Dog Wizard
- Dog Wizard cover
- Author: Barbara Hambly
- Language: English
- Series: The Windrose Chronicles
- Genre: Fantasy novel
- Publisher: Del Rey Books
- Publication date: December 1992
- Publication place: United States
- Media type: Print (Paperback)
- Pages: 389 pp (paperback)
- ISBN: 978-0-345-37714-2
- OCLC: 27299339
- Preceded by: The Silicon Mage

= Dog Wizard =

1992 novel by Barbara Hambly

Dog Wizard is a fantasy novel by Barbara Hambly and published by Del Rey Books in February, 1993. The book was a 1994 Locus Award nominee, and the third book of the Windrose Chronicles.

==Synopsis==
The story opens with the exiled wizard Antryg Windrose and his companion Joanna living in California after their escape through the void to Earth, after being condemned to death in the previous book, The Silicon Mage.

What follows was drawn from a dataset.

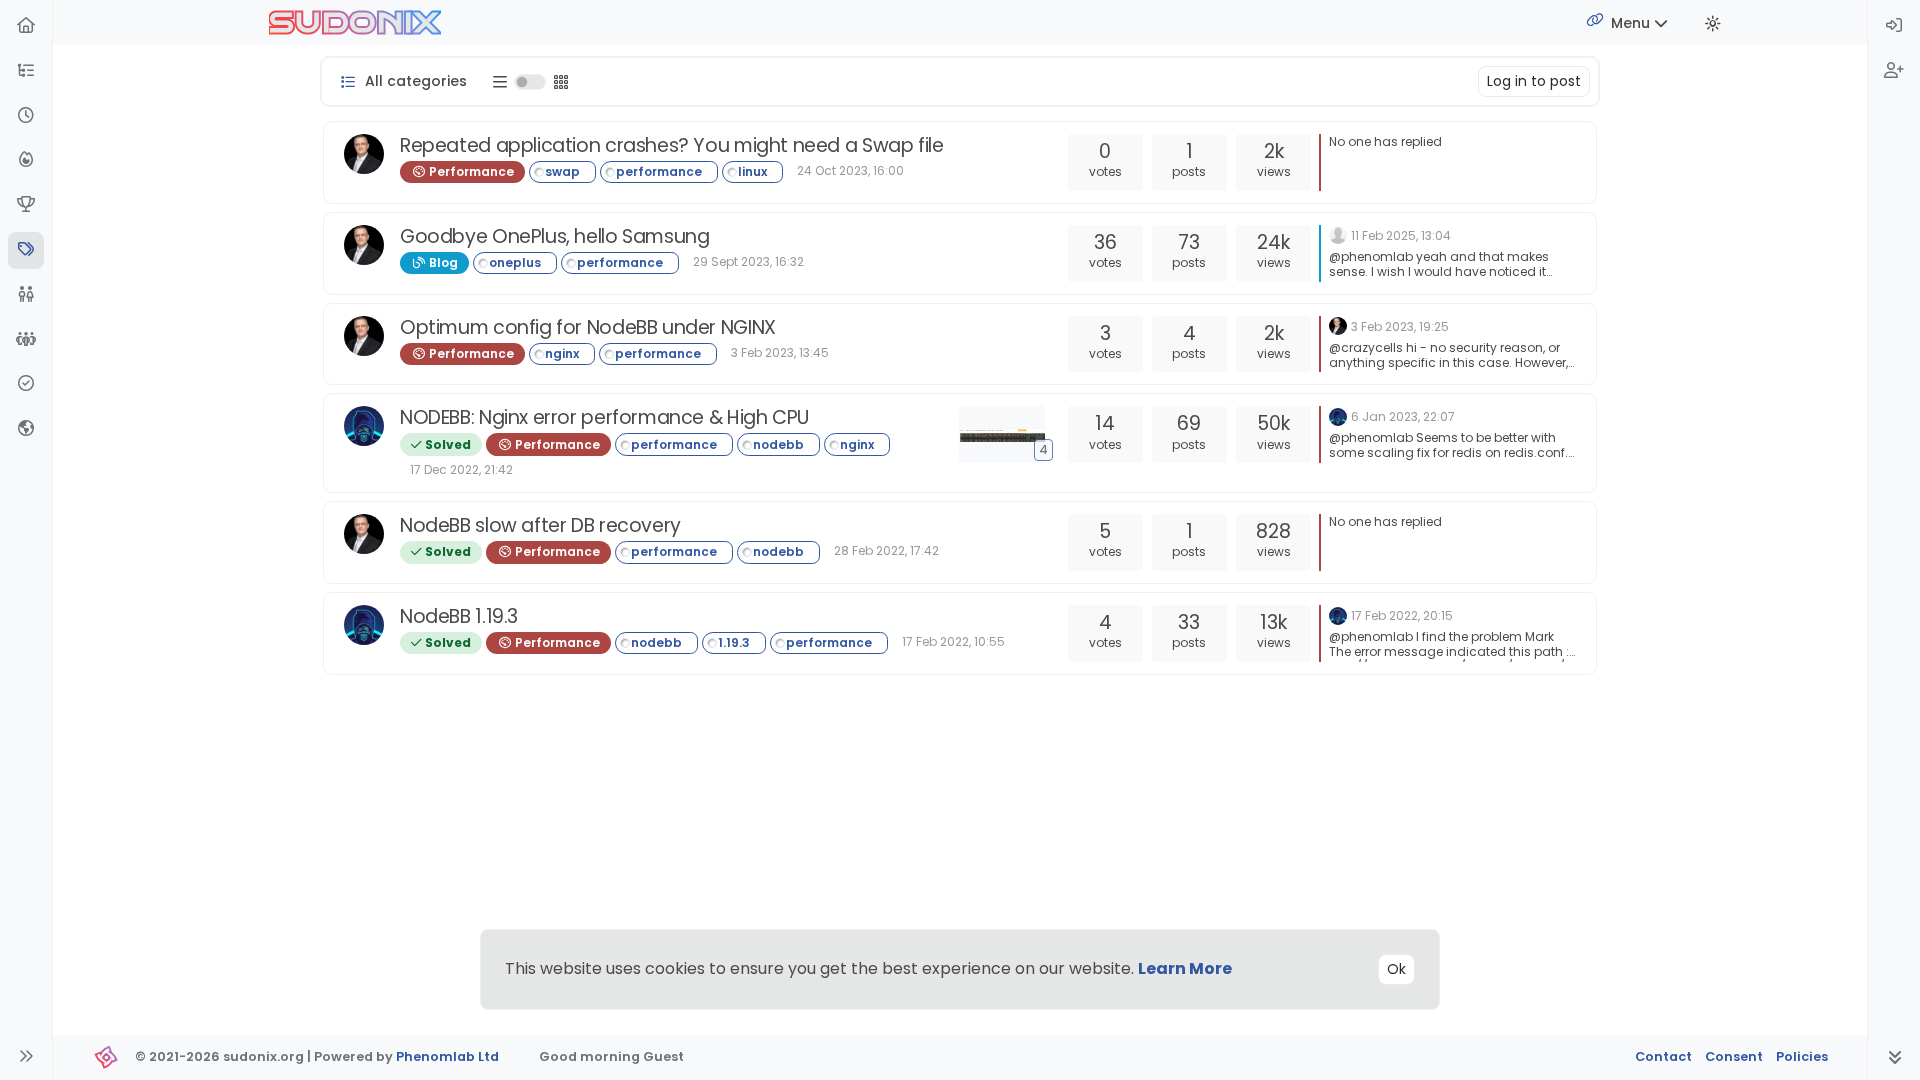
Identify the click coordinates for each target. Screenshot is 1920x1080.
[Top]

The story continues as Joanna is kidnapped from her apartment by a mysterious person wearing the robes of a mage. Antryg is forced to respond to the call of the wizards who condemned them in order to track her whereabouts. After he arrives at the Citadel of Wizards, he realizes that he was brought there for a completely different reason, and that the wizards have no idea where Joanna is or who kidnapped her.